EXPLORER LE CONTENU:
a – Relevez toutes les personnes nommées dans la lettre des Ateliers.
b – Reprenez la lettre des Ateliers à la suite de sa dernière phrase et poursuivez-la.

Dernière lettre avant la coupure estivale… elle vous propose une trace de notre échange (stimulant aux dires de ceux qui y ont participé) avec Patrick Viveret sur le défi démocratique lors de la plénière du 16 juin.
Vous trouverez aussi une présentation rapide des ateliers qui devraient se poursuivre ou voir le jour en septembre. Le programme est alléchant et j'espère que celles et ceux qui hésitaient jusque-là à s'engager pour un voyage au long cours dans un atelier trouveront matière à s'impliquer.
Par ailleurs, Aurélie Guillemet, stagiaire aux Ateliers depuis mars, a mis en place la base de notre nouveau site internet, plus interactif et plus facile à mettre à jour. Merci à tous ceux qui nous ont aidé à le concevoir, notamment Bruno Vincenti. Vous retrouverez la clarté de la ligne graphique qui caractérise les Ateliers depuis l'origine grâce à notre collaboration constante avec Emmanuel Besson.
Pré-ouverture le 13 juillet, l'espace collaboratif sera disponible pour les membres des Ateliers à la rentrée.
Intervention de Patrick Viveret
La crise du politique actuelle n'est pas un problème de personnes à remplacer mais de système à transformer. La question est « comment se prennent les décisions ? » La chaîne de décision ne permet pas de traiter les questions d'aujourd'hui et de demain. Anecdote significative : on a un ministère pléthorique pour les questions agricoles qui ne touchent plus que quelques % de la population active et on n'a pas même de secrétaire d'Etat aux services qui emploient la plus grande part de la population.

DONNÉES FOURNIES:

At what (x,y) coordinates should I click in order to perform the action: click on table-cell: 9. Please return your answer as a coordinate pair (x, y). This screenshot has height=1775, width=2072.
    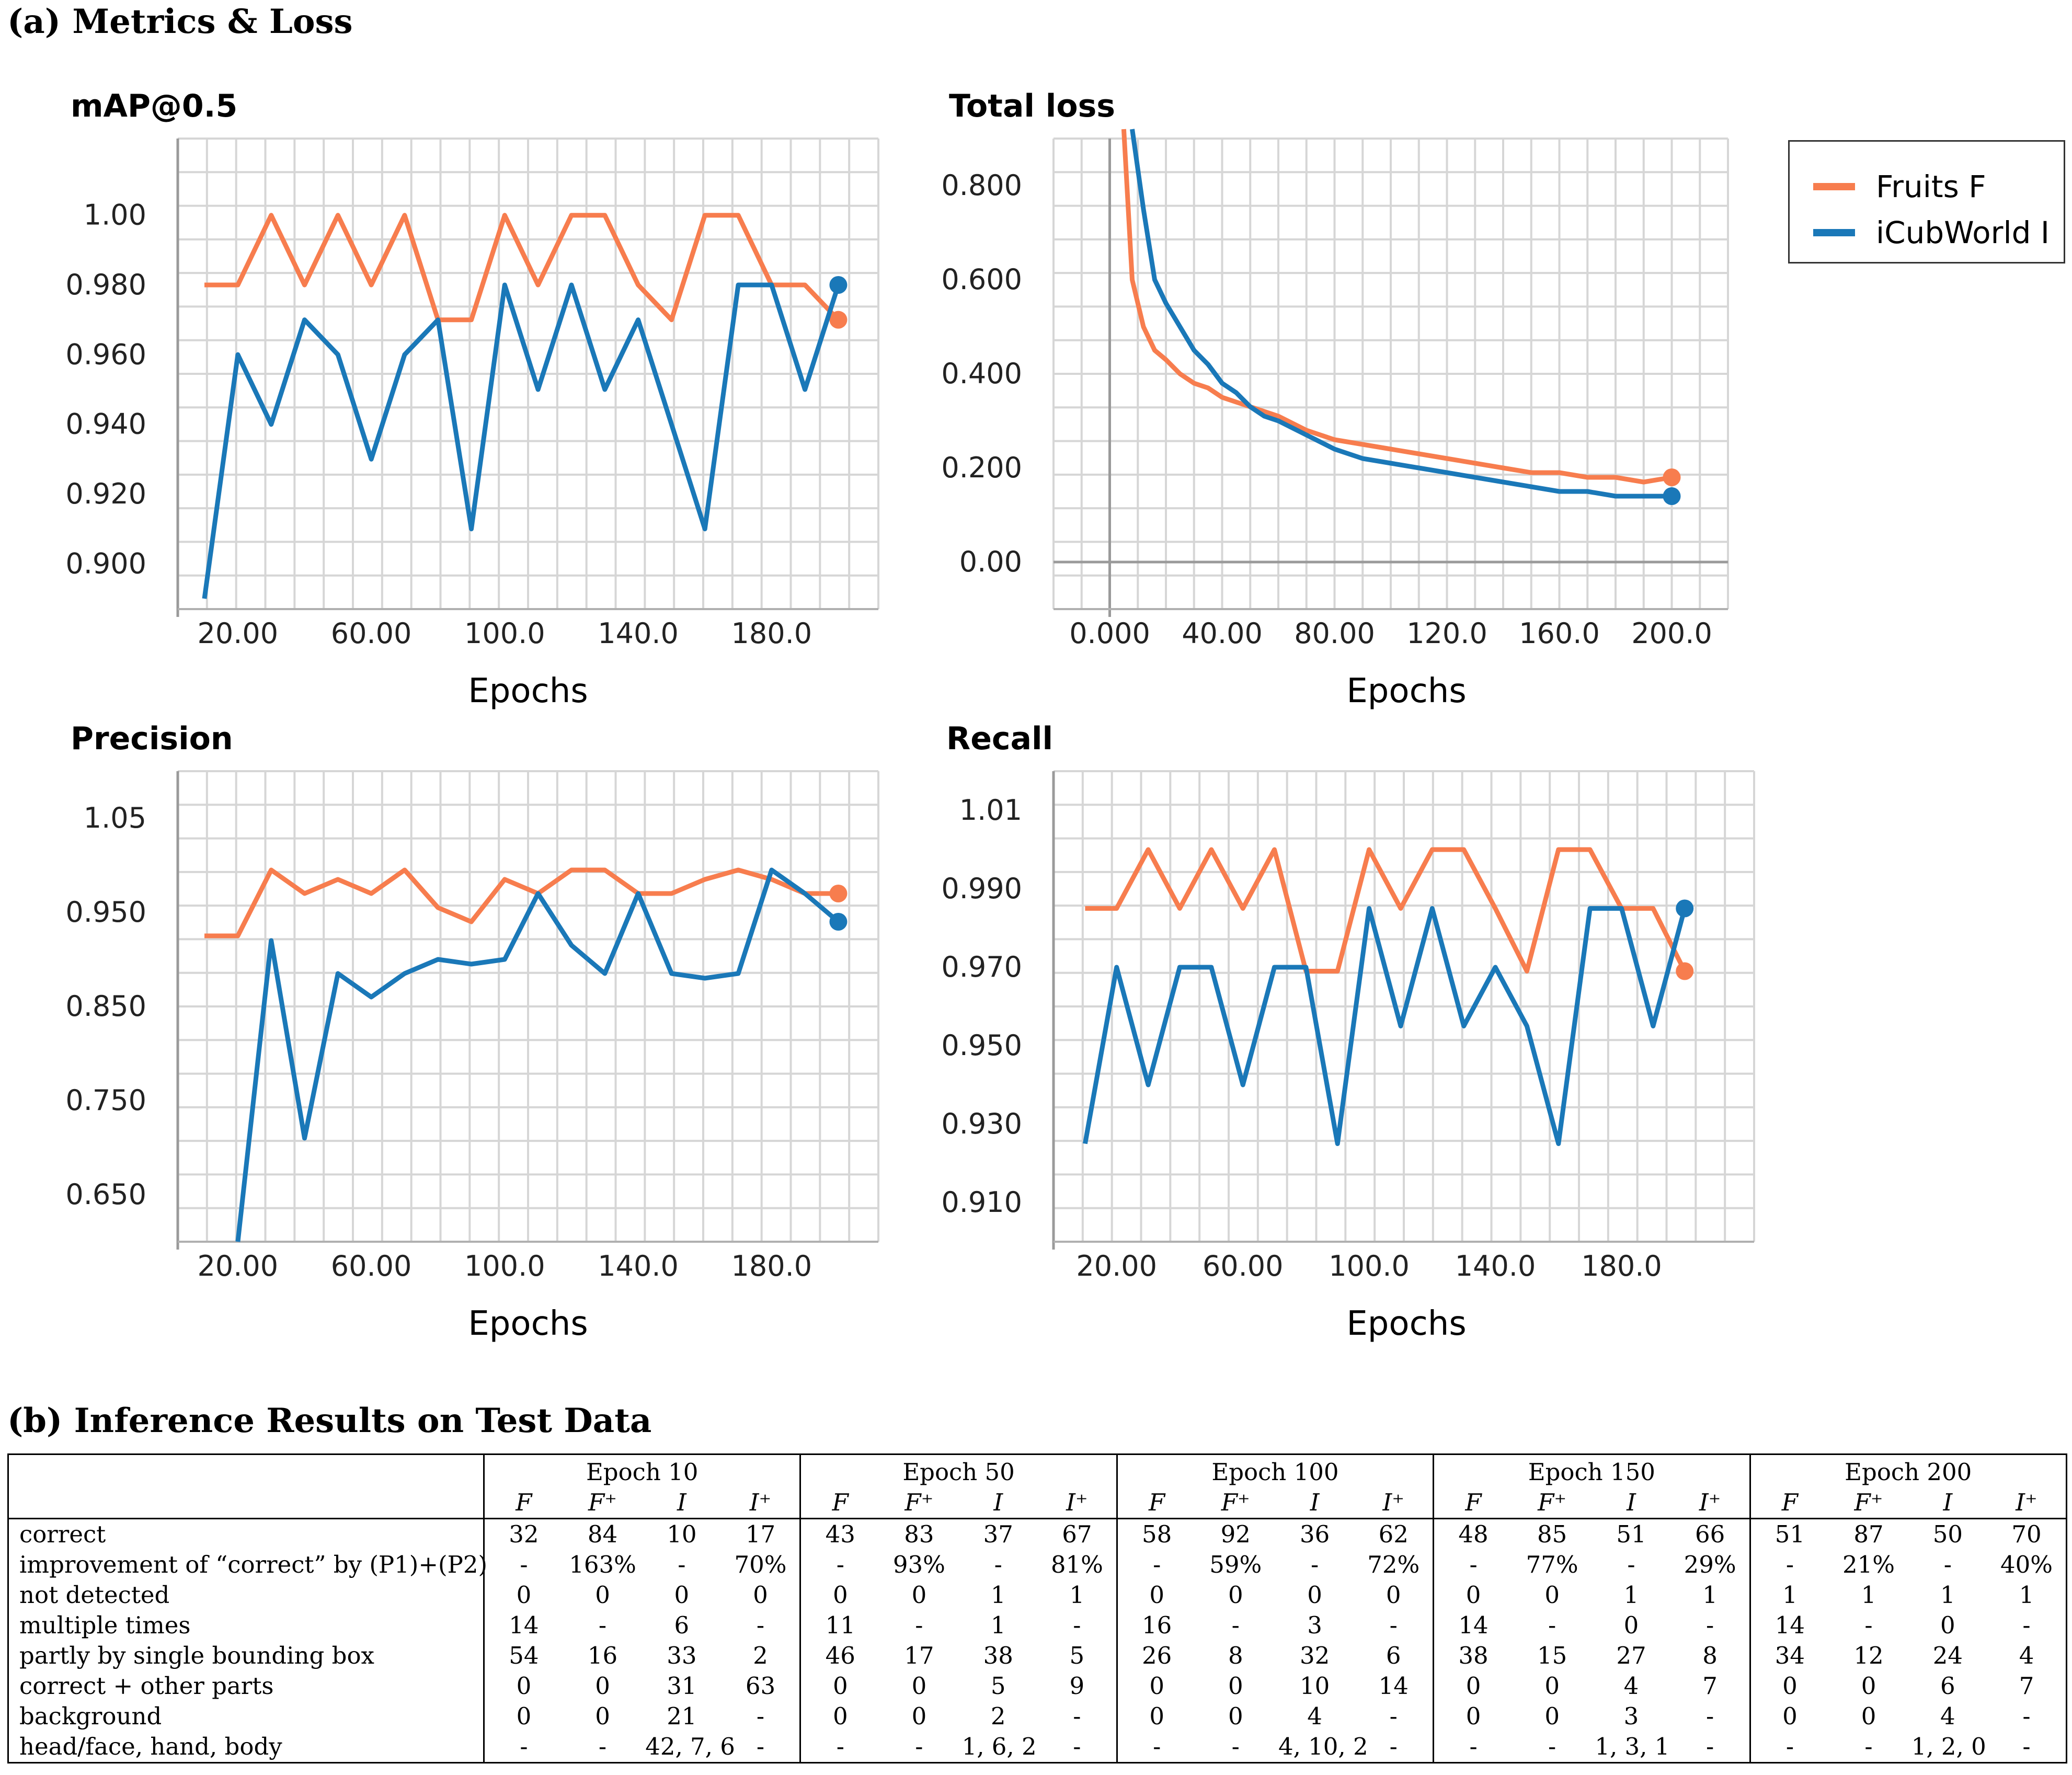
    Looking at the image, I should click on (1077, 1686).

---

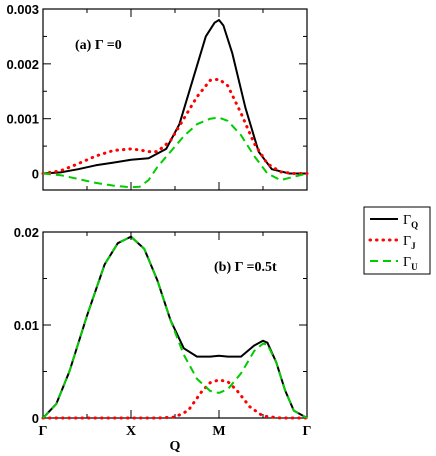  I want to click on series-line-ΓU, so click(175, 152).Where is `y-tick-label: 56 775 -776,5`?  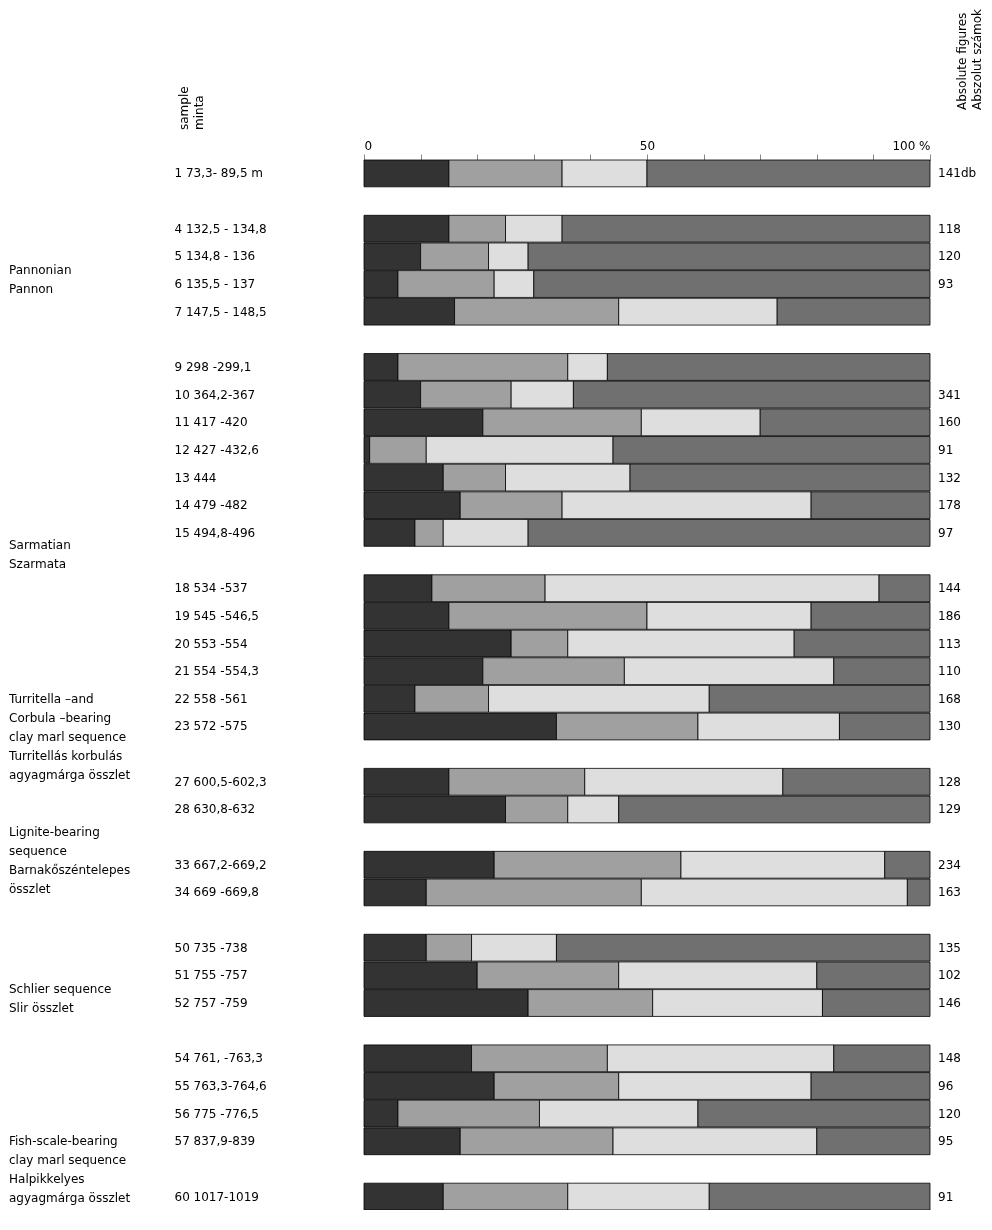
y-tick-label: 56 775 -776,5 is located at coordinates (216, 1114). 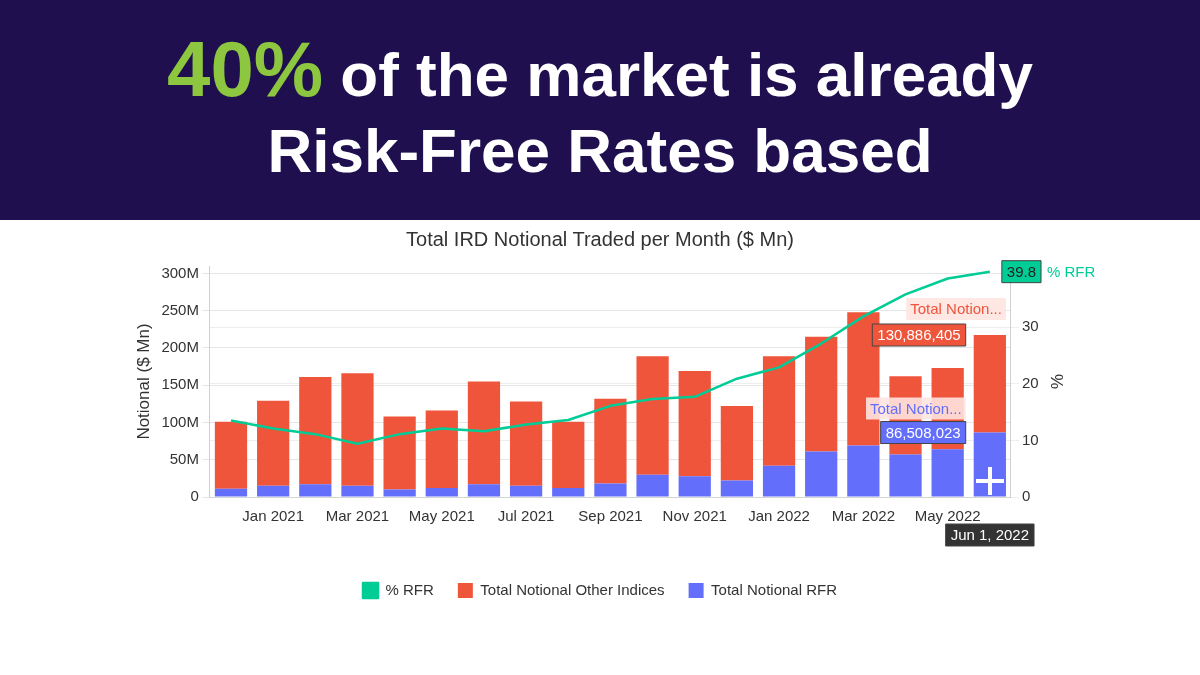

...

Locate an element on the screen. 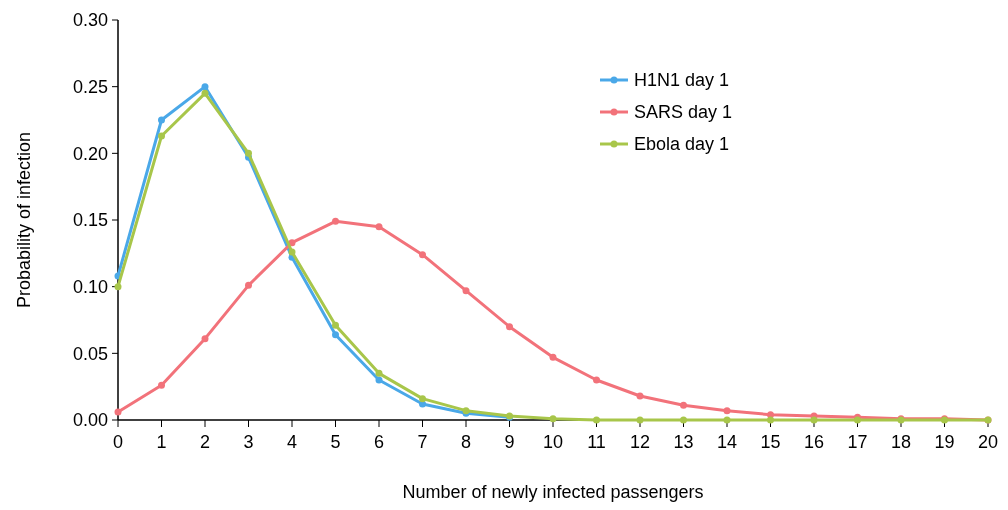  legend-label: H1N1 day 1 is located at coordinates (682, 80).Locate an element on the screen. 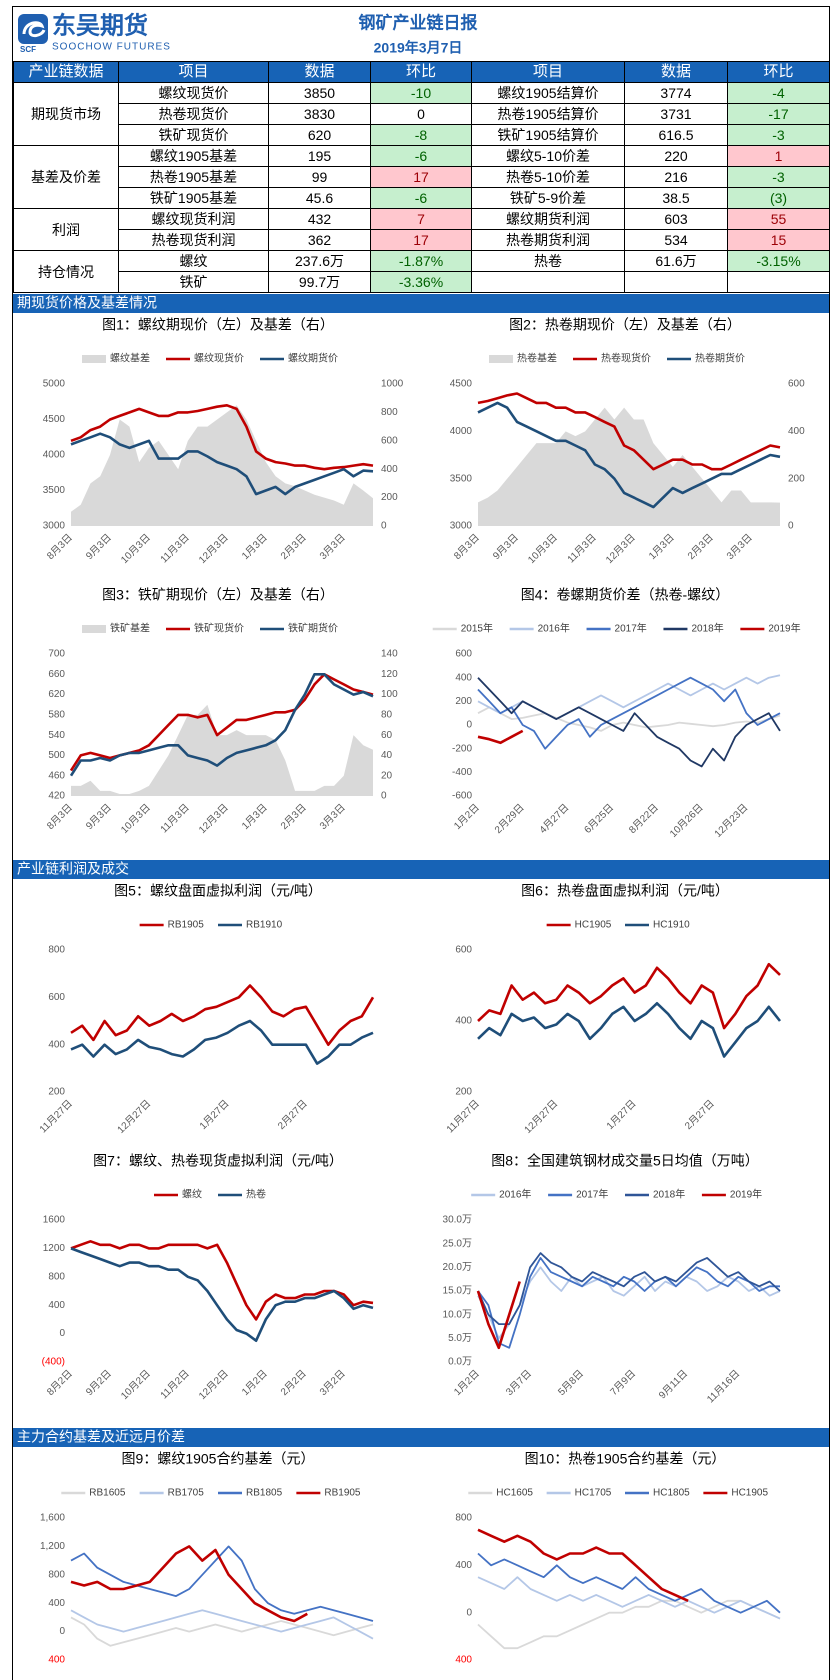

RÉPONSES PAR CONSIGNE:
a – Patrick Viveret, Aurélie Guillemet, Bruno Vincenti, Emmanuel Besson

b –
La transformation ne peut s'opérer que dans une logique d'hybridation entre société civile et institutions. Pour des raisons aussi bien pratiques que théoriques.
La démocratie a apporté deux progrès majeurs sur la question du pouvoir : elle a permis de sortir du monopole du pouvoir et de pacifier ses modes de conquête. Ces avancées ne sont plus suffisantes pour traiter les problèmes actuels.
Premier enjeu : passer d'une approche quantitative de la démocratie à une approche qualitative
La loi du nombre n'est pas une garantie de qualité. On sait que Hitler est arrivé au pouvoir porté par une majorité de citoyens. Le seul fait du nombre ne garantit pas la vertu. Il doit être possible de se poser la question de la qualité du travail du peuple. Le point essentiel est de disposer de processus permettant de construire du jugement. L'outillage existe (conférences de citoyens, jury délibératifs, et autres formes de démocratie participative,…) ; il faut apprendre à s'en saisir. Une minorité peut légitimement aider à faire bouger l'opinion majoritaire (cf. 12 hommes en colère).
Deuxième enjeu : faire face à l'ambivalence du pouvoir, à la fois puissance créatrice et puissance de domination
D'un côté, il y a le Pouvoir, avec un P majuscule et considéré comme un substantif : Pouvoir SUR ; de l'autre, il y a le pouvoir DE, verbe qui ne prend son sens que complété par un verbe d'action.
Pouvoir sur / pouvoir de
A la puissance de domination correspond la peur / à la puissance créatrice correspond la coopération.
Les élus sont dans l'ambivalence : ils peinent à sortir de logique de puissance. Le pouvoir politique n'est évidemment pas le seul concerné par cette ambivalence : en économie, l'entreprise est dans la création/captation de richesses ; dans le domaine spirituel, les religions sont dans la création/captation du sens.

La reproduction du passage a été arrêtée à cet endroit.